#### YOUR TASK:
A faithful copy of each entry below is expected, with the images removed.

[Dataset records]
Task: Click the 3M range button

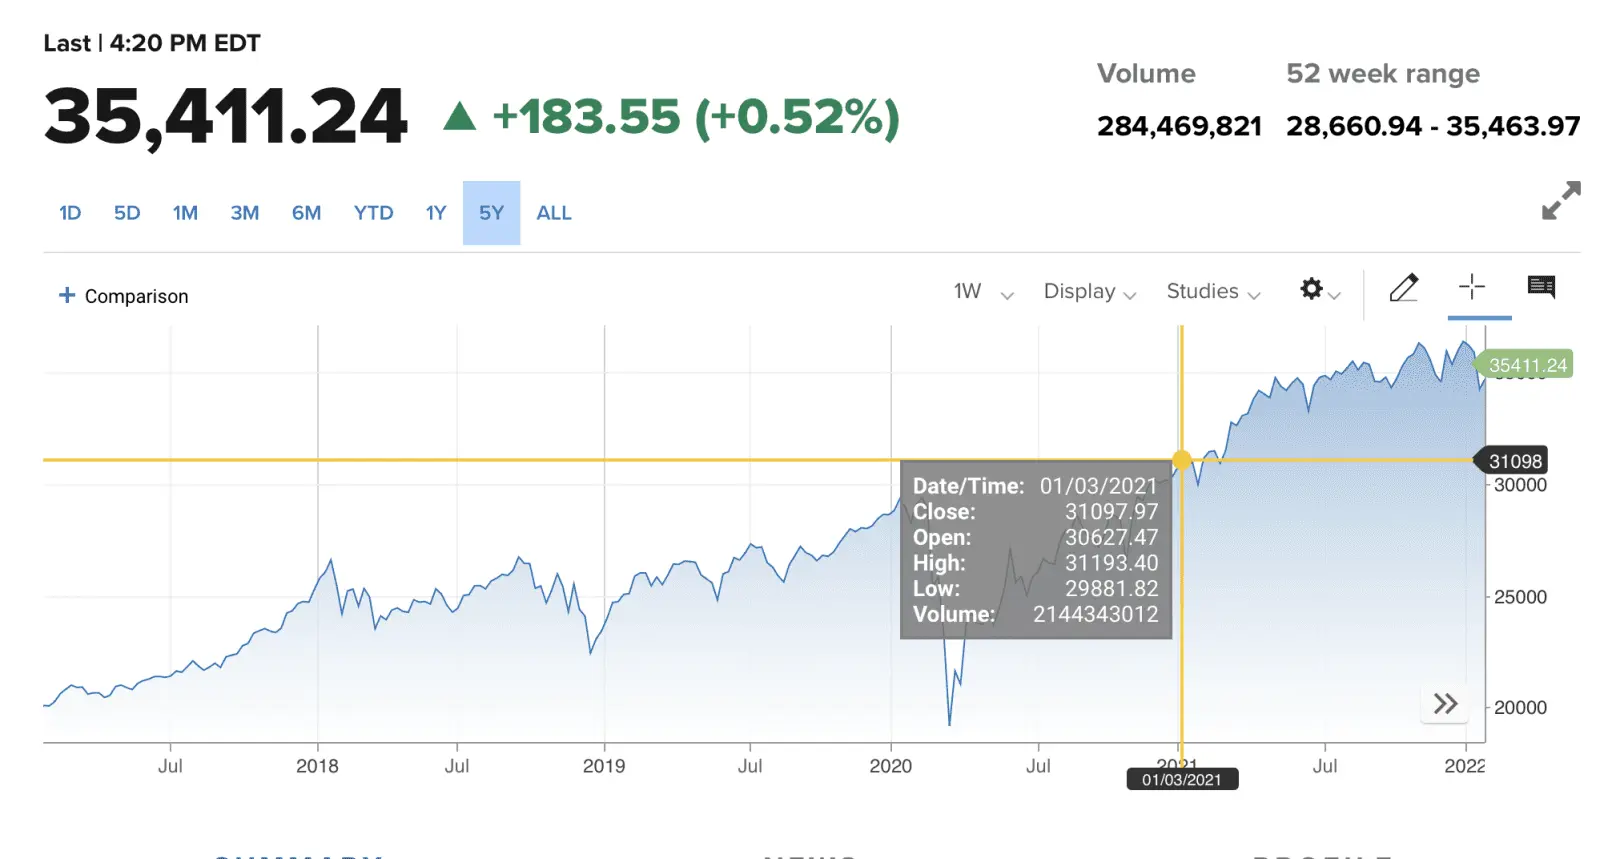Action: (244, 212)
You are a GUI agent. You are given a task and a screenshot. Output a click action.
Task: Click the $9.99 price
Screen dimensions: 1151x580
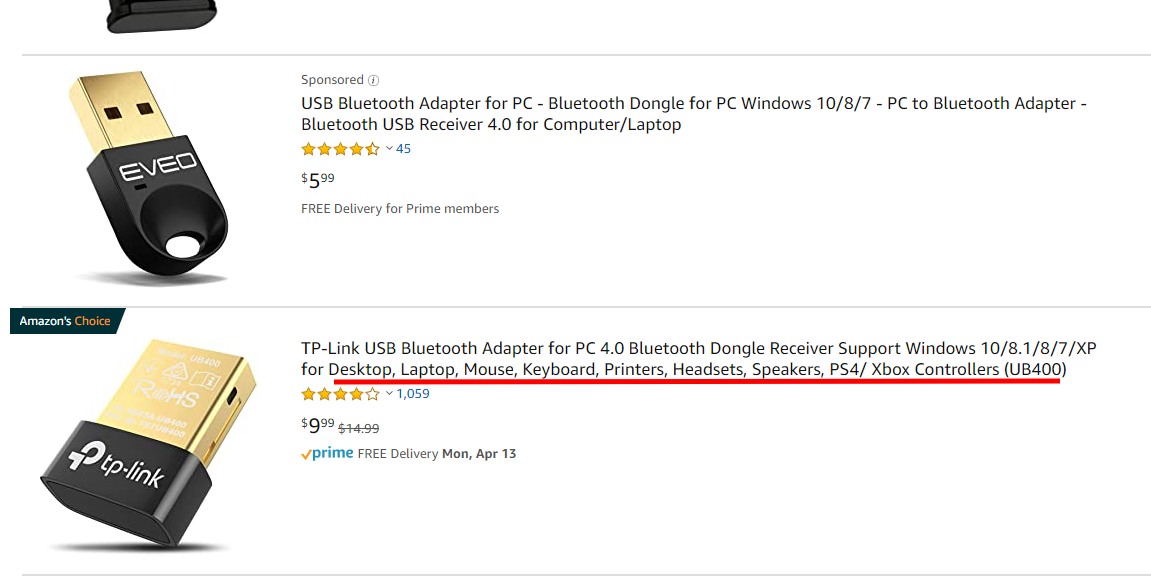click(318, 425)
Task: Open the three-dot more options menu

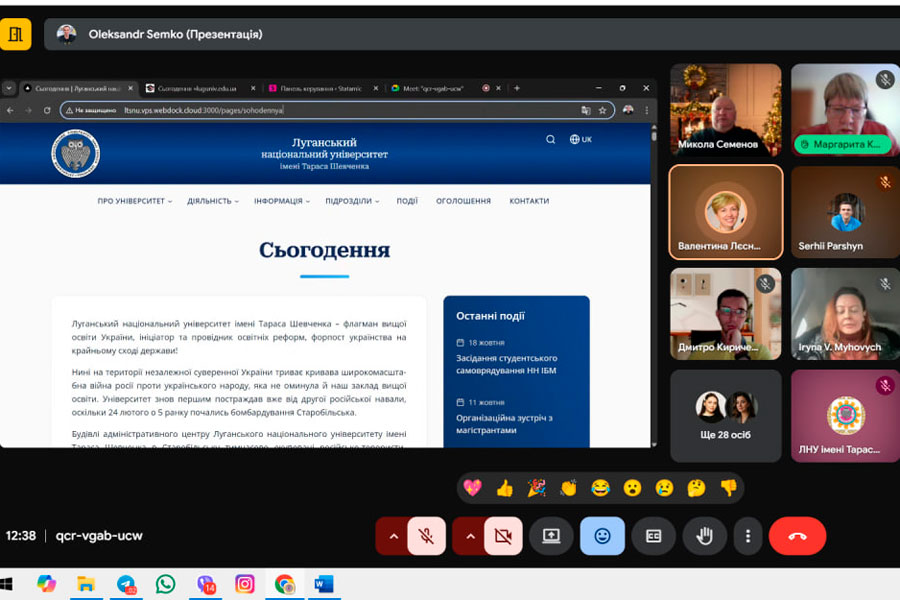Action: coord(747,536)
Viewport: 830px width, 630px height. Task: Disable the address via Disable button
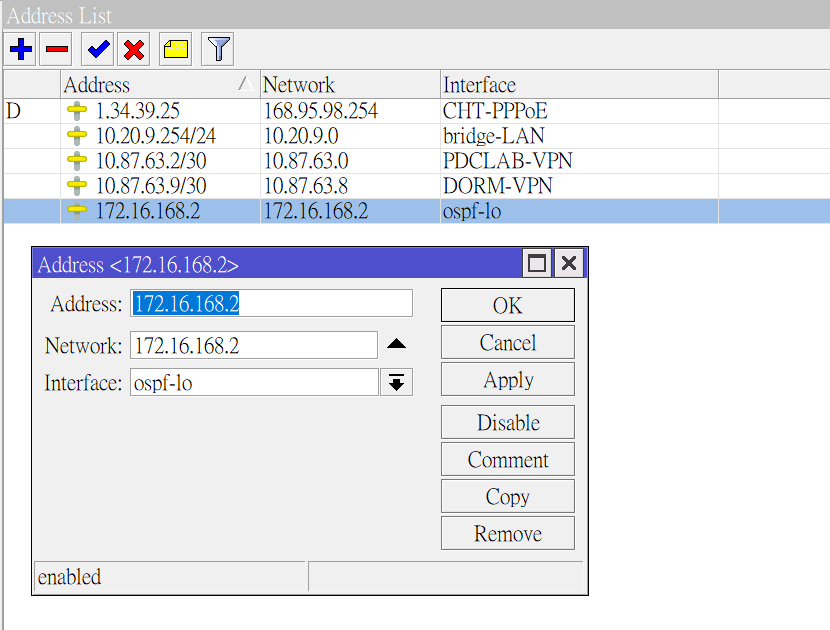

#### YOUR RESPONSE:
Task: Click the 3M range button

Action: (244, 212)
You are a GUI agent. You are given a task and a screenshot. Output a click action.
Task: Click the $9.99 price
Screen dimensions: 1151x580
click(318, 425)
Task: Open the three-dot more options menu

Action: coord(747,536)
Viewport: 830px width, 630px height. Task: Disable the address via Disable button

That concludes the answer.